- **Exercise details**: An identical copy of all the records is what the answer must contain.

(Beginning of Data listing)

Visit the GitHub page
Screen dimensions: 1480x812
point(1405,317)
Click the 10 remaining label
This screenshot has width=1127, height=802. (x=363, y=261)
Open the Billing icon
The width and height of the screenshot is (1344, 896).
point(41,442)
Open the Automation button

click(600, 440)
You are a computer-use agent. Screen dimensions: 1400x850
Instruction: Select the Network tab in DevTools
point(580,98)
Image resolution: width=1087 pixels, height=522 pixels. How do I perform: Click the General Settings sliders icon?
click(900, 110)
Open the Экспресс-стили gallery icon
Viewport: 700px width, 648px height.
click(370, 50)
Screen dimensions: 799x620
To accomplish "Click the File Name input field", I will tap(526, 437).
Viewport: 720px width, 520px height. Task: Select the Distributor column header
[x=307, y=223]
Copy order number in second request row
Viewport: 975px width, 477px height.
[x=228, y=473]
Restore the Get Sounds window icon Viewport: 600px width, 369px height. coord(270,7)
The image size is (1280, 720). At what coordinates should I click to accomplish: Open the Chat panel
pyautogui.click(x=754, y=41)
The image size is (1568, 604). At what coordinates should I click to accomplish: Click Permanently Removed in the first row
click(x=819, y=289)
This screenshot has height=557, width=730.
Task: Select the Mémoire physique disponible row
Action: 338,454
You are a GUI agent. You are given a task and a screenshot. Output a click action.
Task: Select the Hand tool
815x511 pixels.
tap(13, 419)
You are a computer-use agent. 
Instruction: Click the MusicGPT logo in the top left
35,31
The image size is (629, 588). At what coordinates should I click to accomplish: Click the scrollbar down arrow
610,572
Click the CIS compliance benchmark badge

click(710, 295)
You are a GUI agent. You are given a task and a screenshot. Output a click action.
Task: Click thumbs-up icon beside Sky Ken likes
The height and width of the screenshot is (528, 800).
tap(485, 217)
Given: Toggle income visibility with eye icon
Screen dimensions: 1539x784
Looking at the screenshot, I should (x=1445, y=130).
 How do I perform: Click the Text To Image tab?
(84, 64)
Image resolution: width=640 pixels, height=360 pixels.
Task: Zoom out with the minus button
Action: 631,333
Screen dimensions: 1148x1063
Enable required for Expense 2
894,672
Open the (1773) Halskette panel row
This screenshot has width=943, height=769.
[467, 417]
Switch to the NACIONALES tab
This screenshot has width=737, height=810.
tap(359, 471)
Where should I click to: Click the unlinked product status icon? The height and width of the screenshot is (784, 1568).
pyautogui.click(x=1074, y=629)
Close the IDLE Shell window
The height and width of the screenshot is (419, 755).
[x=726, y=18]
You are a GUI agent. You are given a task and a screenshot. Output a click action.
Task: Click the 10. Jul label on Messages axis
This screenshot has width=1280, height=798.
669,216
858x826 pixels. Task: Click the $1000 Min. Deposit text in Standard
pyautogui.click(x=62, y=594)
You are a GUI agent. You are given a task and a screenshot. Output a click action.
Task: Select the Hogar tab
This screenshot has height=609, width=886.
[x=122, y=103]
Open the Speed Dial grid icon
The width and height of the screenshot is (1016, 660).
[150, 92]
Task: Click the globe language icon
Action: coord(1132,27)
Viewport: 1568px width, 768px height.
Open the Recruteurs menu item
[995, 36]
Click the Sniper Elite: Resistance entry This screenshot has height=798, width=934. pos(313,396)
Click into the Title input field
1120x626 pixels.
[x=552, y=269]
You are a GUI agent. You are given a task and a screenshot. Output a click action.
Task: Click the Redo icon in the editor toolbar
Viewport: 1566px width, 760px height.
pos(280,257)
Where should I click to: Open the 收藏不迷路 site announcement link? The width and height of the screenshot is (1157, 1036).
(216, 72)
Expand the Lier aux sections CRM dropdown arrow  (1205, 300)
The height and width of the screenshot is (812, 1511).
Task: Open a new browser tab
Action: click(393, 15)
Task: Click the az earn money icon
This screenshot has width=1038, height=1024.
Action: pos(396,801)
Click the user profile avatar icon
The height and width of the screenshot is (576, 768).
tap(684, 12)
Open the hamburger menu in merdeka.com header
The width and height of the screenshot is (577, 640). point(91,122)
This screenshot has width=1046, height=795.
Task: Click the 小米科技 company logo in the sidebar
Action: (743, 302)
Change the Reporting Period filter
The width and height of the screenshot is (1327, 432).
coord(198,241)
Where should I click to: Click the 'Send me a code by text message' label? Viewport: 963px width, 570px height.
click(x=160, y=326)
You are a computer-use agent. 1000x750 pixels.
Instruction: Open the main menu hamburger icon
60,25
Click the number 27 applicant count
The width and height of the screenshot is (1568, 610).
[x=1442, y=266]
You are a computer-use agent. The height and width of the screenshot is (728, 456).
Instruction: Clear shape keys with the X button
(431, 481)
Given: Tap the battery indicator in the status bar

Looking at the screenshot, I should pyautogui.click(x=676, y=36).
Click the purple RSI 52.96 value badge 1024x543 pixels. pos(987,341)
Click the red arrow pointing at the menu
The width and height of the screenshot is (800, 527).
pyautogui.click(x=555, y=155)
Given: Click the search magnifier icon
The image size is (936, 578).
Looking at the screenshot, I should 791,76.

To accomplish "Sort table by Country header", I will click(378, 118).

(End of Data listing)

- **The completed task**:
Visit the GitHub page
Screen dimensions: 1480x812
point(1405,317)
Click the 10 remaining label
This screenshot has width=1127, height=802. (x=363, y=261)
Open the Billing icon
The width and height of the screenshot is (1344, 896).
point(41,442)
Open the Automation button

click(600, 440)
You are a computer-use agent. Screen dimensions: 1400x850
Instruction: Select the Network tab in DevTools
point(580,98)
Image resolution: width=1087 pixels, height=522 pixels. How do I perform: Click the General Settings sliders icon?
click(900, 110)
Open the Экспресс-стили gallery icon
Viewport: 700px width, 648px height.
click(370, 50)
Screen dimensions: 799x620
To accomplish "Click the File Name input field", I will tap(526, 437).
Viewport: 720px width, 520px height. Task: Select the Distributor column header
[x=307, y=223]
Copy order number in second request row
Viewport: 975px width, 477px height.
[x=228, y=473]
Restore the Get Sounds window icon Viewport: 600px width, 369px height. coord(270,7)
The image size is (1280, 720). At what coordinates should I click to accomplish: Open the Chat panel
pyautogui.click(x=754, y=41)
The image size is (1568, 604). At what coordinates should I click to accomplish: Click Permanently Removed in the first row
click(x=819, y=289)
This screenshot has height=557, width=730.
Task: Select the Mémoire physique disponible row
Action: 338,454
You are a GUI agent. You are given a task and a screenshot. Output a click action.
Task: Select the Hand tool
815x511 pixels.
tap(13, 419)
You are a computer-use agent. 
Instruction: Click the MusicGPT logo in the top left
35,31
The image size is (629, 588). At what coordinates should I click to accomplish: Click the scrollbar down arrow
610,572
Click the CIS compliance benchmark badge

click(710, 295)
You are a GUI agent. You are given a task and a screenshot. Output a click action.
Task: Click thumbs-up icon beside Sky Ken likes
The height and width of the screenshot is (528, 800).
tap(485, 217)
Given: Toggle income visibility with eye icon
Screen dimensions: 1539x784
Looking at the screenshot, I should (x=1445, y=130).
 How do I perform: Click the Text To Image tab?
(84, 64)
Image resolution: width=640 pixels, height=360 pixels.
Task: Zoom out with the minus button
Action: 631,333
Screen dimensions: 1148x1063
Enable required for Expense 2
894,672
Open the (1773) Halskette panel row
This screenshot has width=943, height=769.
[467, 417]
Switch to the NACIONALES tab
This screenshot has width=737, height=810.
tap(359, 471)
Where should I click to: Click the unlinked product status icon? The height and width of the screenshot is (784, 1568).
pyautogui.click(x=1074, y=629)
Close the IDLE Shell window
The height and width of the screenshot is (419, 755).
[x=726, y=18]
You are a GUI agent. You are given a task and a screenshot. Output a click action.
Task: Click the 10. Jul label on Messages axis
This screenshot has width=1280, height=798.
669,216
858x826 pixels. Task: Click the $1000 Min. Deposit text in Standard
pyautogui.click(x=62, y=594)
You are a GUI agent. You are given a task and a screenshot. Output a click action.
Task: Select the Hogar tab
This screenshot has height=609, width=886.
[x=122, y=103]
Open the Speed Dial grid icon
The width and height of the screenshot is (1016, 660).
[150, 92]
Task: Click the globe language icon
Action: coord(1132,27)
Viewport: 1568px width, 768px height.
Open the Recruteurs menu item
[995, 36]
Click the Sniper Elite: Resistance entry This screenshot has height=798, width=934. pos(313,396)
Click into the Title input field
1120x626 pixels.
[x=552, y=269]
You are a GUI agent. You are given a task and a screenshot. Output a click action.
Task: Click the Redo icon in the editor toolbar
Viewport: 1566px width, 760px height.
pos(280,257)
Where should I click to: Open the 收藏不迷路 site announcement link? The width and height of the screenshot is (1157, 1036).
(216, 72)
Expand the Lier aux sections CRM dropdown arrow  (1205, 300)
The height and width of the screenshot is (812, 1511).
Task: Open a new browser tab
Action: click(393, 15)
Task: Click the az earn money icon
This screenshot has width=1038, height=1024.
Action: pos(396,801)
Click the user profile avatar icon
The height and width of the screenshot is (576, 768).
tap(684, 12)
Open the hamburger menu in merdeka.com header
The width and height of the screenshot is (577, 640). point(91,122)
This screenshot has width=1046, height=795.
Task: Click the 小米科技 company logo in the sidebar
Action: (743, 302)
Change the Reporting Period filter
The width and height of the screenshot is (1327, 432).
coord(198,241)
Where should I click to: Click the 'Send me a code by text message' label? Viewport: 963px width, 570px height.
click(x=160, y=326)
You are a computer-use agent. 1000x750 pixels.
Instruction: Open the main menu hamburger icon
60,25
Click the number 27 applicant count
The width and height of the screenshot is (1568, 610).
[x=1442, y=266]
You are a computer-use agent. The height and width of the screenshot is (728, 456).
Instruction: Clear shape keys with the X button
(431, 481)
Given: Tap the battery indicator in the status bar

Looking at the screenshot, I should pyautogui.click(x=676, y=36).
Click the purple RSI 52.96 value badge 1024x543 pixels. pos(987,341)
Click the red arrow pointing at the menu
The width and height of the screenshot is (800, 527).
pyautogui.click(x=555, y=155)
Given: Click the search magnifier icon
The image size is (936, 578).
Looking at the screenshot, I should 791,76.

To accomplish "Sort table by Country header", I will click(378, 118).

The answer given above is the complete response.